Everything old is new again, Part the Eleventy-Billionth.
A friend of mine once said, “PTSD is the realization that you will never be this cool again.” He was referring to being on deployment, toting guns, and generally being a hard-ass. He was kind of correct. Once you wash the dirt and grit off and put on a clean shirt, you’re out of place in the civilian world. No one gets your jokes. Everyone wonders why you’re so insensitive to the plights of celebrities and pro-ball players. People view you as a victim, someone that somehow got duped into joining the military and marching off to fight, only to come home with less friends and more nightmares. You go to work at your job thinking that whatever you do today will never matter as much as what you did over there. You will never work as hard in this cubicle, office, ambulance, bank, or courthouse, as you did in the killing fields. You have this little voice in the back of your head whispering, “You will never feel more alive.

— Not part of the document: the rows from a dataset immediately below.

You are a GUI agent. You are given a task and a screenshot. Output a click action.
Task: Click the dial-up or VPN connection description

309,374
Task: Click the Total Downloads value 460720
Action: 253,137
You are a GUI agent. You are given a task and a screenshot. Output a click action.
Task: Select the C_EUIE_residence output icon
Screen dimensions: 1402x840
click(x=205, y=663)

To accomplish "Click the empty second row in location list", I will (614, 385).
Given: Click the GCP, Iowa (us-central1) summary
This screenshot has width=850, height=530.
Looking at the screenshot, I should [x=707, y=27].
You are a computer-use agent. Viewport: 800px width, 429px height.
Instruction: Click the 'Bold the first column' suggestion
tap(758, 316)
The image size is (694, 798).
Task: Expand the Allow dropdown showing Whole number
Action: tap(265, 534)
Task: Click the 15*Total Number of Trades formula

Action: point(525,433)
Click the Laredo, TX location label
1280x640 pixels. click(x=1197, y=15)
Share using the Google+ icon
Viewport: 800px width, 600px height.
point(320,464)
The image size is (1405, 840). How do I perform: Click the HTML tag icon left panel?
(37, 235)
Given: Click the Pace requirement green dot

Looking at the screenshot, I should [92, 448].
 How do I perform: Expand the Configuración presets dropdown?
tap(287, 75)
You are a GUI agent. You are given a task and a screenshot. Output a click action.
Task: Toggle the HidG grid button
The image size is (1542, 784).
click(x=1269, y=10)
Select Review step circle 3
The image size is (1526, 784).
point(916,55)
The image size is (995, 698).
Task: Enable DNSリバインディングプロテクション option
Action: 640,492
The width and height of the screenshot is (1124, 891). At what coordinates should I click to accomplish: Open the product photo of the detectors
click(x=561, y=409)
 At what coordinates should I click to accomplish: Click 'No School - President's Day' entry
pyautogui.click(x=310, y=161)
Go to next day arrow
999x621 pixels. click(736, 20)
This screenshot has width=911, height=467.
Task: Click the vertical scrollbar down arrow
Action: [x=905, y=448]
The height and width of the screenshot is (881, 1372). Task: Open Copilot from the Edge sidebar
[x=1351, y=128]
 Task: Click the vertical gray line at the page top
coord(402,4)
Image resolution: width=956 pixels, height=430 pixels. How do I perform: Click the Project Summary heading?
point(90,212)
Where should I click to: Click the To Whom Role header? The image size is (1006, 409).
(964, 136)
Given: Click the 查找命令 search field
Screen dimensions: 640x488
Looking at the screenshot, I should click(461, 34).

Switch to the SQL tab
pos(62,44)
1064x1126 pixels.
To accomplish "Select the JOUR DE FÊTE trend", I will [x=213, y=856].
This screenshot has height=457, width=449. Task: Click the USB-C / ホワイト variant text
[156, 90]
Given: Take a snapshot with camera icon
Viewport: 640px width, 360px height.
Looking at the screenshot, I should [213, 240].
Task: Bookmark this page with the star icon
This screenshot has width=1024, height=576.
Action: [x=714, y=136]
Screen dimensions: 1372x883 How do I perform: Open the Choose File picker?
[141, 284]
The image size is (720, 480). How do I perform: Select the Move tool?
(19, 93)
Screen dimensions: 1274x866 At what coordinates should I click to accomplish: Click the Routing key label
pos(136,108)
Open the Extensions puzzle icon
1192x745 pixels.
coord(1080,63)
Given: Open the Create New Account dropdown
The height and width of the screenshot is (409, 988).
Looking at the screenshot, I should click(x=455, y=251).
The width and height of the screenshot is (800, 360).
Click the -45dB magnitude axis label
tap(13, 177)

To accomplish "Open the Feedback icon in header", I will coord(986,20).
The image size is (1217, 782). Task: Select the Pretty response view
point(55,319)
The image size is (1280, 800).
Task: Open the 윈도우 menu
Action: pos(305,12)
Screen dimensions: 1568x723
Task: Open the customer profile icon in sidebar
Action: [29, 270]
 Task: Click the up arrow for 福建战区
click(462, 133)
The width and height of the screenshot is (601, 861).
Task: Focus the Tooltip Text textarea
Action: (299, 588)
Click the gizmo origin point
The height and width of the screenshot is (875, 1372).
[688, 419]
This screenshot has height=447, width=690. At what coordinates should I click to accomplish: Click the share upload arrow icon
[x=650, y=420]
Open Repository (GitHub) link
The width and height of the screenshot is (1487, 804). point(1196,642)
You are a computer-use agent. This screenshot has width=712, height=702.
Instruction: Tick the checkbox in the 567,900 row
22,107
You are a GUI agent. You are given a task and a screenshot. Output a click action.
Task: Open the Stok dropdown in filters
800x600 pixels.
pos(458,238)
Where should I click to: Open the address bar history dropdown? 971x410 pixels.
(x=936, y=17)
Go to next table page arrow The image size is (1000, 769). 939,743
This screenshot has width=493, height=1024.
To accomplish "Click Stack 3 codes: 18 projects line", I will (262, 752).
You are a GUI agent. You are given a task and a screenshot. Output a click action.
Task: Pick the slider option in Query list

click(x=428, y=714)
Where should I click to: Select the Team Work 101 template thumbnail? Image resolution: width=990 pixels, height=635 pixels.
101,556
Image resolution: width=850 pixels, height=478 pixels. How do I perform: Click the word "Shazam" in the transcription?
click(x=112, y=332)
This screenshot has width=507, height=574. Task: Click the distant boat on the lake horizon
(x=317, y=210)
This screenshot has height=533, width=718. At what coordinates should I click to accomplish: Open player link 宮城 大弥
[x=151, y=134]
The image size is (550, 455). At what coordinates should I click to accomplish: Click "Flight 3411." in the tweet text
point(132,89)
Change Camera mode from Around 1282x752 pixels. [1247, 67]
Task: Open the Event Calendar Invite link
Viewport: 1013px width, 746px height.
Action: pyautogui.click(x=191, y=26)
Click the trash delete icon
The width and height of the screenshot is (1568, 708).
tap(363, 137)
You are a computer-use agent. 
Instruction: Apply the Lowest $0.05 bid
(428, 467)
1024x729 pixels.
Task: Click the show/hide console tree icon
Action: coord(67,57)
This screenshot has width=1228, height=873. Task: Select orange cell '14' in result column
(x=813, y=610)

It doesn’t get any better than those days.” Sadly enough, a lot of veterans are heeding this voice and going home and killing themselves, either with a gun or with heroin and Hennessy. The suicide rate is an epidemic and the VA is a joke. Personally, in my non-solicited and ultimately meaningless opinion, I think this is largely due to the fact that a guy went over and put in work, to come home to a government that doesn’t support him, and a public that doesn’t appreciate him. We live in a society that puts more effort and emphasis on Justin-fucking-Bieber than their neighbor who lost his legs in Ramadi. It doesn’t feel good when the media is more ablaze in memoriam for a celebrity that OD’d on the shitter than Chris Kyle or more recently, Aaron Torian. It stings a little when the Commander in Chief makes more phone calls to his travel agent and “brave” basketball players than to the widows of the fallen. Bottom line: empty thanks and the obvious look of pity don’t do much for a guy that feels lost at home without his brothers or people that REALLY care. But, I digress.
The last troops in Iraq left with little fanfare. Under the guidance of an apologetic administration, they left that country with their ears back and their tails tucked. To the guys at home at the time, they could no longer point at the TV and say, “I was there.” Afghanistan seems to be heading the same direction. One big-ass circle. The Taliban are seizing ground again, poised to take power, and the troops (from MY vantage point) are just hanging out in the FOB’s eating Burger King and biding their time, and why shouldn’t they? Our strategy in this country has been telescoped so far that the enemy knows when we’re going home! Why go out and put foot to ass when the shot-clock is down to the final second? No one is truly invested in the war. Again, my opinion.
Perhaps so. But an all-too-accurate one. Just one of many, many reasons why FUSA is finished. And, frankly, deserves to be.